More Stephen Foster, from the original “Tell me weary soldier from the rude and stirring wars, as my brother in the battle where you gained those noble scars?” That was written in 1862, when the Union was losing, but Foster (who never lived in the South) made the feelings universal. Mr. Lang used the words “Tell me” over and over again, a litany equivalent to a religious prayer asking the Lord to give comfort, where no comfort is to be given.”


I was personally most disturbed by the fourth section, Lincoln’s line (used also by Aaron Copland), “As I would not be a slave so I would not be a master.” Again, the repetitions of the line rolled out from the chorus, accompanied by a snare-drum player, Brendan Ko, walking through the audience with his solemn tattoos.


Yet one must ask whether this was blatant overkill.
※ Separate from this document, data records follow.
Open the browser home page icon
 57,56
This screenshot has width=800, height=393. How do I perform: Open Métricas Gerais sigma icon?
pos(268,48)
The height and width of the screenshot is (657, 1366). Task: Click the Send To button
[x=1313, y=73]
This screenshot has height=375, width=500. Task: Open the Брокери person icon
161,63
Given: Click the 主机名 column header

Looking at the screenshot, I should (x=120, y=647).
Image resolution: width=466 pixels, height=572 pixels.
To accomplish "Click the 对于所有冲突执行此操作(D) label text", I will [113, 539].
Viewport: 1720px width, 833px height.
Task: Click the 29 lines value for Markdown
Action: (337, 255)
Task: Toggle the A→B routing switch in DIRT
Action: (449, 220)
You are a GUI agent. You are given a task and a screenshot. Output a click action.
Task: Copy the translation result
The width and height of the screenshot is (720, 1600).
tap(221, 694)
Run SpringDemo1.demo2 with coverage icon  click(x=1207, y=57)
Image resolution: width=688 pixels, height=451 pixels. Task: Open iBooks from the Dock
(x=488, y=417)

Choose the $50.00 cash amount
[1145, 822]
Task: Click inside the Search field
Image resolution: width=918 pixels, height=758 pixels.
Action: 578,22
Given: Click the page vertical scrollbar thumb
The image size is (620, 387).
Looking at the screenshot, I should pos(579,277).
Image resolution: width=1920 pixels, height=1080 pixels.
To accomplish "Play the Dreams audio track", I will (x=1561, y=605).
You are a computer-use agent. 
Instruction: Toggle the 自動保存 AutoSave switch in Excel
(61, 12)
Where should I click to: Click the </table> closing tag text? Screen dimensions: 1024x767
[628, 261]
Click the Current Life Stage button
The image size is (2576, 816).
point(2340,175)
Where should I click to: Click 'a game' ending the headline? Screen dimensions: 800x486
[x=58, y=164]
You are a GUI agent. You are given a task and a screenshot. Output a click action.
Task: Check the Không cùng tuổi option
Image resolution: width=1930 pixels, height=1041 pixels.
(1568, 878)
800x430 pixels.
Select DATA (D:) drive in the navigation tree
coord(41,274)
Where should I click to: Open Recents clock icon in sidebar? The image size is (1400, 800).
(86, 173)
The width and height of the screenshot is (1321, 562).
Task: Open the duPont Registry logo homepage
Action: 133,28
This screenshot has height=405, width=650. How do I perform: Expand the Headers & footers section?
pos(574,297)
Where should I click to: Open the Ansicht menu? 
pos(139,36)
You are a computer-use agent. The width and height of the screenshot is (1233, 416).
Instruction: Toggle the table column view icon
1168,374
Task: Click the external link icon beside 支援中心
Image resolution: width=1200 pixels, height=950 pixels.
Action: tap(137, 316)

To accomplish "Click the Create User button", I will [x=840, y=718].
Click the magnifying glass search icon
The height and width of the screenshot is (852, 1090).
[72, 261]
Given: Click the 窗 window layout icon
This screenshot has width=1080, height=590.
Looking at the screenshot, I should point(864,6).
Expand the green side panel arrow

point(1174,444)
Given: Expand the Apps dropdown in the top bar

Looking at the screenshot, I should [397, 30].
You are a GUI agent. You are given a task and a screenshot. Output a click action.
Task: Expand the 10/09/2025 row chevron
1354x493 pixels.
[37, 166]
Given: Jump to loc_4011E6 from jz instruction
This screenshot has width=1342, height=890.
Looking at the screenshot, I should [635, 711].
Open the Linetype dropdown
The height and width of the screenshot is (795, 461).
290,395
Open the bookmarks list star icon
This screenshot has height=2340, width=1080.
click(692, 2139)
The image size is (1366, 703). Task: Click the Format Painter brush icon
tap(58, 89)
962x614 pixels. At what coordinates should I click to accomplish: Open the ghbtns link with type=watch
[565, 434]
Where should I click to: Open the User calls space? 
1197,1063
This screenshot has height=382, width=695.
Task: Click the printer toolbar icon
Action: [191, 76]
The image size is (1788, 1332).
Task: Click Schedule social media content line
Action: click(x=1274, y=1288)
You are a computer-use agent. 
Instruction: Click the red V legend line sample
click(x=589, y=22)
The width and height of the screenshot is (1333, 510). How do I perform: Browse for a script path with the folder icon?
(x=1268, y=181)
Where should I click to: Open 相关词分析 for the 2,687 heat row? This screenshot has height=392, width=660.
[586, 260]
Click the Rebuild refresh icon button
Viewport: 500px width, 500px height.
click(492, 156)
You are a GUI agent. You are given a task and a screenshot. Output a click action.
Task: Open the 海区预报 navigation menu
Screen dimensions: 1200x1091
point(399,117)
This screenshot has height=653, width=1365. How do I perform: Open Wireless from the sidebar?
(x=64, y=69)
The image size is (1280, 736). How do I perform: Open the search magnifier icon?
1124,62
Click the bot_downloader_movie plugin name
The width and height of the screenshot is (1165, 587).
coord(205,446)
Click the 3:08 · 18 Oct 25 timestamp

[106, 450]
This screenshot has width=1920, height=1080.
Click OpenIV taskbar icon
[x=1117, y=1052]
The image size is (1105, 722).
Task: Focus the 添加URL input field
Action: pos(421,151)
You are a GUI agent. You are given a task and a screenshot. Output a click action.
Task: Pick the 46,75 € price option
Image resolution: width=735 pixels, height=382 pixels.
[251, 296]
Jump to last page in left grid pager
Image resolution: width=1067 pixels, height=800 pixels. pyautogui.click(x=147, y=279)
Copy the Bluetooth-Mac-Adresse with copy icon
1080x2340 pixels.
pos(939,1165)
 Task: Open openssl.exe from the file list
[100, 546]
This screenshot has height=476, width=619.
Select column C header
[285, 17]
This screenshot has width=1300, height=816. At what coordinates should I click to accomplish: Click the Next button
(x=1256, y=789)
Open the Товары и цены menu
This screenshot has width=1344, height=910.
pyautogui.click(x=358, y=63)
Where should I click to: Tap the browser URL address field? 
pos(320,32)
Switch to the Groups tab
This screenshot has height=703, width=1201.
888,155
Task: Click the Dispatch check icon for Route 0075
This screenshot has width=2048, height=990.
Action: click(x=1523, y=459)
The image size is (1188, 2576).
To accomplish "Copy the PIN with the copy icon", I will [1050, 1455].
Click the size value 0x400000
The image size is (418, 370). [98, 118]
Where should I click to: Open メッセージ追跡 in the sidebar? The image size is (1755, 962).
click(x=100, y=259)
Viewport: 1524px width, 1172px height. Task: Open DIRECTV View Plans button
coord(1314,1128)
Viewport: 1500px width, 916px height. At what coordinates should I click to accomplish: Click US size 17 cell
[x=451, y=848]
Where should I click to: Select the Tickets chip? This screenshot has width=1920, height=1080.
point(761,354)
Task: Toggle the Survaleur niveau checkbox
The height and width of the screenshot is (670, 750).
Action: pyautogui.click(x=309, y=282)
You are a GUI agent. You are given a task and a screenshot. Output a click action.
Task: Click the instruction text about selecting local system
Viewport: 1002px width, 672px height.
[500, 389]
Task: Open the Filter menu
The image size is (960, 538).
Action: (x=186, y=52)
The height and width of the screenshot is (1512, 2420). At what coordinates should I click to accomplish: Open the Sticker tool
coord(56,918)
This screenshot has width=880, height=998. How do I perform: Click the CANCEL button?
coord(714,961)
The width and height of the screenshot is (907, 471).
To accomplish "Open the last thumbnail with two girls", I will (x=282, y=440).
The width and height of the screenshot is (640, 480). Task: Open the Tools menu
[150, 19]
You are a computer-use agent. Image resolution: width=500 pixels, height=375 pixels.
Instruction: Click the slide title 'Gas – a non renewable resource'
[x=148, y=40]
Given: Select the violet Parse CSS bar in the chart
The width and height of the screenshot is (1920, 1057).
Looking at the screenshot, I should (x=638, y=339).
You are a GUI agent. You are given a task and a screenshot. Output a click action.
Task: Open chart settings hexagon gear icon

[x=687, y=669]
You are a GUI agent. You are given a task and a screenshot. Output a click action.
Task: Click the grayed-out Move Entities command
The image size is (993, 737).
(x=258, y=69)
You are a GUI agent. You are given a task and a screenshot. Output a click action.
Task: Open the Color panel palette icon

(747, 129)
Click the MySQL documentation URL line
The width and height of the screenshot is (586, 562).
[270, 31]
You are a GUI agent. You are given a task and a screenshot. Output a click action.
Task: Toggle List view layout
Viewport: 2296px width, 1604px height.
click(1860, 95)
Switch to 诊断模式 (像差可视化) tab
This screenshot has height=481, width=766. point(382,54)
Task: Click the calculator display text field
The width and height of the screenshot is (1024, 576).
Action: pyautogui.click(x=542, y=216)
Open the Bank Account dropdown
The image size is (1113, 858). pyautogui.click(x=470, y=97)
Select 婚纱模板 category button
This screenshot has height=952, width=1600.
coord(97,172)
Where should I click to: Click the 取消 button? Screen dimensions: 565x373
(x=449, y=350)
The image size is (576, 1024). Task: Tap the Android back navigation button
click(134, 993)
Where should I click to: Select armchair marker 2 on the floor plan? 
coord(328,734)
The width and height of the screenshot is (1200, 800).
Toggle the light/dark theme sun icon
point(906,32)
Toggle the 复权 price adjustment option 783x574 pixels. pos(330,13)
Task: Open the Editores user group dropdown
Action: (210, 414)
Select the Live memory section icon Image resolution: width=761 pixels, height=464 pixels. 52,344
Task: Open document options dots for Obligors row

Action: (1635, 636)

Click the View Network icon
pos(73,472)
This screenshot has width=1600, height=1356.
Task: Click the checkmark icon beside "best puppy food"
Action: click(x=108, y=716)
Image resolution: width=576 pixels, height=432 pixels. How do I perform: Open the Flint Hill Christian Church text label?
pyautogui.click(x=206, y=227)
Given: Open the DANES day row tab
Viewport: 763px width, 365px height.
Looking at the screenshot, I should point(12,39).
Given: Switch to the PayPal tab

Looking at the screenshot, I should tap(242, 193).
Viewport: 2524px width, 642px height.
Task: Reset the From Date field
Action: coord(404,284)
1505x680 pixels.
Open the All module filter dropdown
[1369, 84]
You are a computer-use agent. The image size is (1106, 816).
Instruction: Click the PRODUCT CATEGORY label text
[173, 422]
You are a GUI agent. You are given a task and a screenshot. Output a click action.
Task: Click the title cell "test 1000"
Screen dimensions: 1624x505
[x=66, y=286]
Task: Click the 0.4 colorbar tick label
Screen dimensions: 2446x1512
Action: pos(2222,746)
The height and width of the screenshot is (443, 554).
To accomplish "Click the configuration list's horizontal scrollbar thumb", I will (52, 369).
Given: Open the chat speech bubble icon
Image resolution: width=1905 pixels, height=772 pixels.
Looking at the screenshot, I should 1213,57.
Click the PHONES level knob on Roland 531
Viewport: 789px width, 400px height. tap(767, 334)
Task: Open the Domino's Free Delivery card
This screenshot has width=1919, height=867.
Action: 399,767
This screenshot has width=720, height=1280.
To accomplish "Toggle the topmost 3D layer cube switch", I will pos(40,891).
We don’t know Lincoln’s voice, but his words were so well chosen, his words so apt, so perfect, that they need no repetition, no parsing. They speak for themselves.


Some in the audience might have been enraptured by this endless repetition. I found it maddening that these 14 words, so consummate in themselves, needed to be gilded and re-gilded over and over again.


Perhaps this is became David Lang in battle hymns had more to do with the art (not the sentiment or belief) or religion than with composition. Words themselves–whether Latin or Kabbalistic Hebrew or Sufi poetry or Native American prayers–are devoid of meaning, where emotion is sucked out of the phrases, driving one into a universe where semantics and logic are secondary to the lulling of the priest or magician or shaman or imam.


Whatever hesitation I felt for these three sections, the end (like the end of Christopher Rowley’s recent Mass) gave way to a beautifully dramatic finish. In both works, it was the children who brought back the purity. Or in this case the lovely Manhattan Girls Chorus, again coming through the aisles onto the stage, slower and slower, repeating the Foster words from “Beautiful Dreamer”, turning each syllable into its own meaning. The chorus, in the meantime, under a turquoise light, is subdued, perhaps cowed, perhaps surrendering to the purity of the female voices, relegated to repeat, slower and slower, “Beautiful...beauty...” over and over again.


I do conceive of a performance without breaks, without applause, where each section somehow segues into the other, where that effect would be embracing, where our own moments of silence would adhere to the last notes of the choirs. But that didn’t happen. Instead, we had a round of applause for conductor Bagwell, for the composer, for the brilliant artistic director of the Manhattan Girls Chorus, Michelle Oesterele, and the show was over.


Doubts still remain whether Mr. Lang was more interested in the meaning or the semantics or the challenge. Doubts still remain whether this work could have adhered to itself the way these voices adhered to the words, building them, constructing them, giving voice to those sounds.


The swirls of sound, the protractions of words had the marks of a great composer. At times, though, I felt that Mr. Lang was de– and re-constructing words and music as if his own ideas were merely part of his canvas, both tenebrous and elegiac.